Oleh: Moh. Husen
MEPNews.id – Bukan karena bulan ini adalah bulan haji, tapi memang tatkala empat orang sahabat baik saya ini mengunjungi saya untuk mengajak ngopi-ngopi, hati saya spontan gugur dan berdoa: “Ya Allah, semoga empat orang ini kelak bisa naik haji semua…”
Saya lantas tersenyum sebentar. Empat sahabat saya ini bajunya putih semua, sehingga mungkin hati kecil saya “ditipu” oleh baju putih-putih mereka itu, sehingga dia spontan mendoakan empat sahabat saya ini naik haji.
“Lha, terus saya naik apa?” Hati saya, saya goda.
Si Hati tak menjawab karena dia tahu bahwa saya harus segera bercengkrama dengan empat sahabat penting saya ini untuk membicarakan banyak hal yang menggembirakan dan guyon-guyon yang lucu-lucu, serta yang pasti: saya ditraktir ngopi oleh mereka.
Salah satu dari empat sahabat saya ini bergurau: “Wah, ntar kita ngopi-ngopi ditulis nih, hehehehe…” Tentu saja mereka akan saya tulis. Mereka ini orang-orang penting. Eman kalau tidak diabadikan dalam sebuah tulisan. Apalagi oleh Hati saya mereka sudah didoakan agar bisa naik haji cukup dengan mentraktir ngopi.
Sampai disini, ketika saya menulis ini, Hati saya tiba-tiba protes: “Bos, jangan nulis gini dong! Masak hanya karena saya spontan mendoakan mereka naik haji saja ditulis dan dipamer-pamerkan seperti ini. Nanti kalau saya jengkel sama mereka, apa Sampeyan tulis juga? Jangan gitulah bos! Jangan kayak orang yang mentang-mentang berkuasa gitu bos! Main tulis sembarangan saja, hehehehe…”
Hati saya ini canggih juga kalau protes. Ada ketawanya segala. Saya malah bingung. Sebenarnya saya ingin menulis mengenai calon kepala desa yang harus bisa menjadi pemimpin yang baik, karena para Kades ini nantinya akan membawa amanah yang cukup berat, terutama mengenai kesejahteraan masyarakat yang dipimpinnya. Apalagi kabarnya dana desa sekarang ini sedang melimpah ruah.
Bukankah hidup sejahtera dalam sebuah masyarakat desa merupakan impian dan idaman kita semua?
Akan tetapi berhubung saya ini tergolong orang yang selalu banyak alasan, terutama alasan ketidakmampuan saya untuk menulis yang “tinggi-tinggi” mengenai Kades yang amanah, maka yang saya tulis sekarang adalah prrihal doa haji Hati saya itu.
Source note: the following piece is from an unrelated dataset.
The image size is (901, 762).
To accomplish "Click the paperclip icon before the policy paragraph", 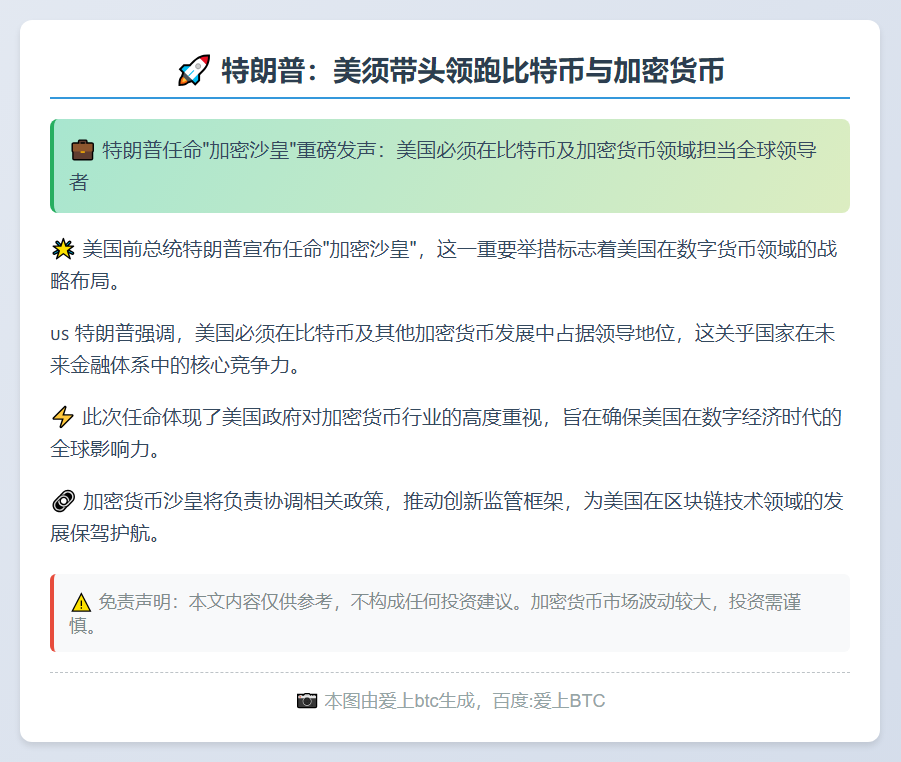I will (x=63, y=501).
“Tenang…” Saya berbisik lirih kepada si Hati.
“Masak gitu aja kamu anggap pamer? Jangan kampungan gitu ah!” Saya melanjutkan, yang justru segera diserobot.
“Bukan gitu bos,” kata Hati, “takutnya bos malah dianggap memamerkan suara hatinya ke orang-orang…”
“Lho,” saya langsung menyela, “kepada orang yang kemana-mana selalu membawa kemewahan dan kemegahan saja aku nggak pernah menganggap mereka pamer kok. Masak aku membawa suara hati begini saja dianggap pamer?”
“Aduh, si bos iniiii…!!!”
“Lha, terus harus gimana?”
“Kalau mau menguraikan haji nggak usah berbelit-belit deh bos! Nggak usah pakai prolog membawa ungkapan hati segala. Sebagai hati, aku ini malu bos! Tulis saja bahwa ibadah haji itu bukan piknik. Bekalnya bukan cuma kemampuan ekonomi dan kesehatan doang. Hatinya juga harus dipersiapkan. Bagaimana mungkin orang naik haji tapi masih membawa ambisi duniawi seperti preman yang kelaparan? Bagaimana mungkin orang naik haji tapi serakahnya melebihi pengangguran?”
“Oke, stop! Nanti kita bahas lagi. Sekarang saya mau mandi…”
Kepada Hati, terkadang saya ini memang kurang menghormati dan kurang ajar. Tapi kepada empat sahabat penting saya yang mengajak saya ngopi tadi itu, saya kok jadi terharu serta menyesal tidak bisa menghormati mereka dengan menyeret mereka ke tempat yang terhormat, misalnya saja restoran mahal dan bukan warung pinggiran yang berdebu.
“Ah, percuma! Warung pinggir jalan saja kamu nggak bisa mbayari. Apalagi restoran mahal…” Hati saya menyahut, mengejek saya. Mungkin dia tidak terima saya stop tadi.